Atualmente, considerando a Lei 14.790/2023, além da tributação por PIS, Cofins e ISS, explica Wulff, as operadoras de apostas online também estão sujeitas ao pagamento da taxa de 12% sobre o GGR e dos 34% de Imposto de Renda e Contribuição Social sobre o Lucro Líquido. “No cenário atual, o maior desafio está na fiscalização das plataformas que operam no exterior e se de fato sairão do ar, o que dificulta a plena arrecadação de impostos e a regularização total do setor. Além disso, a base de cálculo de tributos como PIS e a Cofins continua a ser ponto de debate entre as autoridades fiscais e as empresas do setor”, indica o estudo.
Além da definição para a cobrança do IBS e da CBS, diz Wulff, outro debate é sobre a cobrança do Imposto Seletivo sobre bets. “O Imposto Seletivo seria para controlar o impacto social das apostas, possivelmente com alíquotas elevadas para desencorajar o consumo excessivo.”

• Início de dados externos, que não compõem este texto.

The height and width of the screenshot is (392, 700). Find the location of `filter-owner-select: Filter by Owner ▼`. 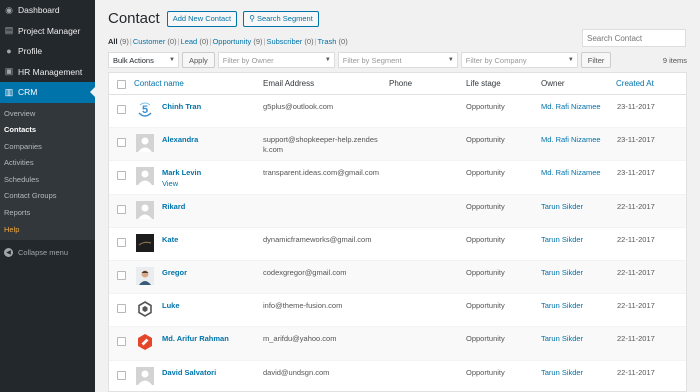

Felipe Salto, economista-chefe da Warren Investimentos, afirma que há incerteza muito grande sobre como a CBS e o IBS vão funcionar para setores específicos, sobretudo quando se trata de serviços. “Na verdade, a tendência é que tanto a CBS quanto o IBS acabem incidindo sobre as chamadas bets. Neste caso, haveria ganhos para União, Estados e municípios, tudo o mais constante. O problema é que não dá para fazer esse tipo de análise sem considerar as outras dimensões da Emenda 132 e da sua regulamentação, que nem sequer foi aprovada, ainda, pelo Congresso.”